Any IP practitioner who hopes to achieve a successful mediation should come to the mediation only after having completed the following five critical tasks.
1. Assemble a candid list of best facts and worst facts.
Mediation is the client's chance to achieve a solution by consent. Too frequently, lawyers become enamored with the best facts of their case without seriously scrutinizing the case's bad facts, risks and costs.

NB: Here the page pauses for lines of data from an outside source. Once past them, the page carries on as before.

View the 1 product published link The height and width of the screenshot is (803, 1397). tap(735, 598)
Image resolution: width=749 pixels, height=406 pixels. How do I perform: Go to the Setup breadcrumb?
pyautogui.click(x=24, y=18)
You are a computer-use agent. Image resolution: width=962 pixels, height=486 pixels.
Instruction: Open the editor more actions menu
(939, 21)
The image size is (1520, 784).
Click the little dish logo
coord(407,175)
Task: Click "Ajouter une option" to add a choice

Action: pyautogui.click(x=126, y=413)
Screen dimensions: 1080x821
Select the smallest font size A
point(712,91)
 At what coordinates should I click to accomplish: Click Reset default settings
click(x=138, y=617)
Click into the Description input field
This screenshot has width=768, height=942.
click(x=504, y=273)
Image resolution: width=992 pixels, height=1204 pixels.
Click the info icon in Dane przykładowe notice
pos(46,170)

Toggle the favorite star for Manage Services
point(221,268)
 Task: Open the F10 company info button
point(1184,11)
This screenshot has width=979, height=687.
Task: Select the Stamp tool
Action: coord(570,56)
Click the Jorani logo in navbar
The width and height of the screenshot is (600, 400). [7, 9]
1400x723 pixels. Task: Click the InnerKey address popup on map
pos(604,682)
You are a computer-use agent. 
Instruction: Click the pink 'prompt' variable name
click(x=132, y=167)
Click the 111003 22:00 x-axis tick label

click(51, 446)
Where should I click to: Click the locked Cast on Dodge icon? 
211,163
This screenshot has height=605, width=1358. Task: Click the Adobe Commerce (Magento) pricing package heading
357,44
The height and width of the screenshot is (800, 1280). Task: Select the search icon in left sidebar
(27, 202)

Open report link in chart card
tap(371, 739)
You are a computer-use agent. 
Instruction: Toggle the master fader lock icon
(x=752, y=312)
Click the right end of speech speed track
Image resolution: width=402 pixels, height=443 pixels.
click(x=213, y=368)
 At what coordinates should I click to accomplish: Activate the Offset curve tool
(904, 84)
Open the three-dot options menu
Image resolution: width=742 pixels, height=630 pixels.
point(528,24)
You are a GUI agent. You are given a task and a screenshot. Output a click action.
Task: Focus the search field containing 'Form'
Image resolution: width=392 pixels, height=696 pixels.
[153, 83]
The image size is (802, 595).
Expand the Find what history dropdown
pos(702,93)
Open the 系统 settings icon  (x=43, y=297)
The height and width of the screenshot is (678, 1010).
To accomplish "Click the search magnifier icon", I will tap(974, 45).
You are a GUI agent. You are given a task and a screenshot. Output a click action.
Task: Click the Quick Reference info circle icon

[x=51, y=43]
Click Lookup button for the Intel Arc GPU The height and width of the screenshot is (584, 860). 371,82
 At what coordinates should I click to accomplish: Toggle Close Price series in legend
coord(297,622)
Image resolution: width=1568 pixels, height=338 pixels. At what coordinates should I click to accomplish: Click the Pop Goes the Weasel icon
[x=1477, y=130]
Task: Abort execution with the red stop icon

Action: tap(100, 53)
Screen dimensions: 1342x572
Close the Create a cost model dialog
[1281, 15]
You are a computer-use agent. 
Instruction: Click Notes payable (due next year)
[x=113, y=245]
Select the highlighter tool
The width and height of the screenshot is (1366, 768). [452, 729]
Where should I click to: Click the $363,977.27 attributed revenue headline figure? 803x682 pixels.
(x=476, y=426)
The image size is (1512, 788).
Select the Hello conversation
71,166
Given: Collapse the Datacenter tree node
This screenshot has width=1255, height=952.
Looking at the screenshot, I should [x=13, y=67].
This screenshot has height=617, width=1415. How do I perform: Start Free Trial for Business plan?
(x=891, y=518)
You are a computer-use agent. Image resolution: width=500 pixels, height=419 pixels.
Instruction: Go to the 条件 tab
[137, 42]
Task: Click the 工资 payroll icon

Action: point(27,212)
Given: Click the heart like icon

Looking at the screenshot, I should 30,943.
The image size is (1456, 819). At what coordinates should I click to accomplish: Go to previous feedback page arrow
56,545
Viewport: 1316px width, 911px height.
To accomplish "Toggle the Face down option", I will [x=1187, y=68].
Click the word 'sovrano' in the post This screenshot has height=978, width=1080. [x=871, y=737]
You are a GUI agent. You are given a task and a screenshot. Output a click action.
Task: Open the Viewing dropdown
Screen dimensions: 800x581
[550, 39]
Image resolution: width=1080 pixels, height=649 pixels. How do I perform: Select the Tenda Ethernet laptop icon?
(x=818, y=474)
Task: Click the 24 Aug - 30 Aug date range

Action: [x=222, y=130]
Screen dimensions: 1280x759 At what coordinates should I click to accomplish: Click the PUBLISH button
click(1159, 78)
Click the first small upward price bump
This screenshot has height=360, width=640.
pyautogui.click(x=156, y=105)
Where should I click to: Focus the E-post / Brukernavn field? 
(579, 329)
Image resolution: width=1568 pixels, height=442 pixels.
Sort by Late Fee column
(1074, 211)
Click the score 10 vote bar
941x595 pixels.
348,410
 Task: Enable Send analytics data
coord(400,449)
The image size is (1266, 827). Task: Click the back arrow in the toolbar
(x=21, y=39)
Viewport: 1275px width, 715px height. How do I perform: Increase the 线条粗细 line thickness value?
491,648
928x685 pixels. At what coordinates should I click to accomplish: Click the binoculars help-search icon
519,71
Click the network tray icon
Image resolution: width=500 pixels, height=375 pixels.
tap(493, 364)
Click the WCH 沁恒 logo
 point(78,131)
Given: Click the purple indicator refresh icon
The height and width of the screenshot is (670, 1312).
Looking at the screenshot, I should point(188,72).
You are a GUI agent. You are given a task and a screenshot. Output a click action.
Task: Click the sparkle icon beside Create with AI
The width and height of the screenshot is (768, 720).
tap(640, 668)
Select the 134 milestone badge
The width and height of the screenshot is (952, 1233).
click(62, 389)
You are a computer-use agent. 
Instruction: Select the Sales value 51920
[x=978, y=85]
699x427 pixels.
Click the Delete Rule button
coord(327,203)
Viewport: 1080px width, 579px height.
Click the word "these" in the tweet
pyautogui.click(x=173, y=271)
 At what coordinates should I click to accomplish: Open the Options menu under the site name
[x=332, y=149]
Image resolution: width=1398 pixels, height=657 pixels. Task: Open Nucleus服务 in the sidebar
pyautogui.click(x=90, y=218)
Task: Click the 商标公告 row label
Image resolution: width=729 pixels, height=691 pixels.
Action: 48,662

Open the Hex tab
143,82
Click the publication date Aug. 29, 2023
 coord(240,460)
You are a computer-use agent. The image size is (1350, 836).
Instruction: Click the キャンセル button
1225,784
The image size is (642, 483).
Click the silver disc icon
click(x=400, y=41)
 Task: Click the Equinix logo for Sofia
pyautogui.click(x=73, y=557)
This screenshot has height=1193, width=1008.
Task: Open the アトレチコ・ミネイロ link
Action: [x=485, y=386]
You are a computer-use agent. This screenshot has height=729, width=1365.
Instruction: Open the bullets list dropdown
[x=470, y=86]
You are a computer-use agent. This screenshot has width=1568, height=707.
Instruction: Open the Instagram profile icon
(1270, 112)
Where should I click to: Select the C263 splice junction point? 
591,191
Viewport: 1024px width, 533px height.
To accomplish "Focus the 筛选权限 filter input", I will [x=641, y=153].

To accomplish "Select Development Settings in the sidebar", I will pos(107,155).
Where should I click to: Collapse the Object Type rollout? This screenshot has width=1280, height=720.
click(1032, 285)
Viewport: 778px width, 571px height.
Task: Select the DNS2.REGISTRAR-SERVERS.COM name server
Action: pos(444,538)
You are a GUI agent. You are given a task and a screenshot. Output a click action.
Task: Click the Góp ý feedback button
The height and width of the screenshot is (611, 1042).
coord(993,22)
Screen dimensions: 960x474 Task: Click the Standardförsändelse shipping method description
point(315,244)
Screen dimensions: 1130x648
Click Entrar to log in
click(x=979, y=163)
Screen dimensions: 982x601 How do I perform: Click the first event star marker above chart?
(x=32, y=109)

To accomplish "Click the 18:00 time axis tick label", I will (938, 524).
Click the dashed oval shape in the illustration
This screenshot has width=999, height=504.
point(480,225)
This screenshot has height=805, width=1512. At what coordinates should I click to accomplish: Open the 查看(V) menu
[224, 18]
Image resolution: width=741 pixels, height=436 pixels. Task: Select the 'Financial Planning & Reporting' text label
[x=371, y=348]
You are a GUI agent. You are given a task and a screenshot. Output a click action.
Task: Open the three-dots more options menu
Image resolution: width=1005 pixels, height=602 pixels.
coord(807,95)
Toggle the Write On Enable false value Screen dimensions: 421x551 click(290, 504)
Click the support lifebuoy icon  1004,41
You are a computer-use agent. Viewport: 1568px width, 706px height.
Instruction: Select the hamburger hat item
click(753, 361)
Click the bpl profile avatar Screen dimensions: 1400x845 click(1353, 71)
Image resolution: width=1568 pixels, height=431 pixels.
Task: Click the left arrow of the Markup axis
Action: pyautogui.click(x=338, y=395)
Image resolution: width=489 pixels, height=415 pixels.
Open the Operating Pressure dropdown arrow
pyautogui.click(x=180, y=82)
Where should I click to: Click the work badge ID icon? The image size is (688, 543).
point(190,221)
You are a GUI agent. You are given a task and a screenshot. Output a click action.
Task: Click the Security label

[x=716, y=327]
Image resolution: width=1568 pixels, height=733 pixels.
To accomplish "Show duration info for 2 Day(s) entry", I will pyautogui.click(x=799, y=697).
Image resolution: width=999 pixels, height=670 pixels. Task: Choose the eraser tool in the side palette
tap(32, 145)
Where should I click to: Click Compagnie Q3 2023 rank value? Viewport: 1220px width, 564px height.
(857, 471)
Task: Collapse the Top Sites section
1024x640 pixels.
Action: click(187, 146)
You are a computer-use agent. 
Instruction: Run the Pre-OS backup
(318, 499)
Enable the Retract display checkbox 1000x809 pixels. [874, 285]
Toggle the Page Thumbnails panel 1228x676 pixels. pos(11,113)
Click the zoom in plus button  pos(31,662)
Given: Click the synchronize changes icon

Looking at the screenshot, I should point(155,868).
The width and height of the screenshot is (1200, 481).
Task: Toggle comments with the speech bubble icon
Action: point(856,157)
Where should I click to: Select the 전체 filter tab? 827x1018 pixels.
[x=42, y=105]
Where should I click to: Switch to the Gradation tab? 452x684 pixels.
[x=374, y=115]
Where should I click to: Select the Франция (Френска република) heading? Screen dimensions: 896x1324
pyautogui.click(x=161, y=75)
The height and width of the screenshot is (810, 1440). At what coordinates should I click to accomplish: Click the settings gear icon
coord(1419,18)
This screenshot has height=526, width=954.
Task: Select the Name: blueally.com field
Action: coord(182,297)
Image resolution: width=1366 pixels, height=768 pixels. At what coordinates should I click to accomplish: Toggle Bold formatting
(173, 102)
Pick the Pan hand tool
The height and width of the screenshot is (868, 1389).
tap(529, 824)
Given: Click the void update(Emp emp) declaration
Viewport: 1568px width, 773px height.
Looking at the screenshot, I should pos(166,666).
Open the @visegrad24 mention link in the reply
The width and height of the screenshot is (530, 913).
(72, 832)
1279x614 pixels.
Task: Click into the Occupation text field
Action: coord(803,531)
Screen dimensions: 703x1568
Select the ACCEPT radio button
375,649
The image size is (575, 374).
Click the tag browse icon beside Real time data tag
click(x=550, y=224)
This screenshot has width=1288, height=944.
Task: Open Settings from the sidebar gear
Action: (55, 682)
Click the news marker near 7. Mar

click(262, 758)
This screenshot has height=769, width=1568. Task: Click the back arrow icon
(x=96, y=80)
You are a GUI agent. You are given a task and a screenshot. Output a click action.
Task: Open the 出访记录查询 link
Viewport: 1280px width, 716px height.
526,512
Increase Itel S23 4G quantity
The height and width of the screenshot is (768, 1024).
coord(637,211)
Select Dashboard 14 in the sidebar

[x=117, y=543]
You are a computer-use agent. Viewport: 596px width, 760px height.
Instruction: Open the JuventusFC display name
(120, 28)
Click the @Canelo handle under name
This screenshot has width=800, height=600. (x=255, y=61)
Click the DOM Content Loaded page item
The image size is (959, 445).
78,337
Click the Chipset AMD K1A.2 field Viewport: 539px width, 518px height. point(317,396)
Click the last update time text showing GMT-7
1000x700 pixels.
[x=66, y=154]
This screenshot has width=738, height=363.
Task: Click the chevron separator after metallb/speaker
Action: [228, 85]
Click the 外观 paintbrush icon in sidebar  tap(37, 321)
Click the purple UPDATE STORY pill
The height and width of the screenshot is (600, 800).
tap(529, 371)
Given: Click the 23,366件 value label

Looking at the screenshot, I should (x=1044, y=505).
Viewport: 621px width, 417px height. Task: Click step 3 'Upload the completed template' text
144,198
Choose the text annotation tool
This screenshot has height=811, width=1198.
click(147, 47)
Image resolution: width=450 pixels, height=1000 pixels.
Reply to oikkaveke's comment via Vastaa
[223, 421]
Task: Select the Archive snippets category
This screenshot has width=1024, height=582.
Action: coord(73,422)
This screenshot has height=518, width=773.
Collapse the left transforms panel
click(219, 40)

Before the mediation, counsel should create two lists: one containing good facts and the other containing bad facts. These lists should identify, given the applicable law (e.g., in a patent case, this includes claim constructions the court will provide to the jury), facts that are client-related (e.g., client lack of credibility, unlikability, bias), witness-related (e.g., key witness admissions in depositions or documents, bias), merits-related (e.g., in a trade secret case, whether the client had access to and an opportunity to take the adverse party's claimed trade secrets, or, in a patent case, the extent to which any limitation within an asserted claim is practiced by the accused technology/product), court- or judge-related (e.g., the assigned judge's lack of experience or rulings in past similar cases), and economic-related (e.g., the case's costs, the likely recovery/loss).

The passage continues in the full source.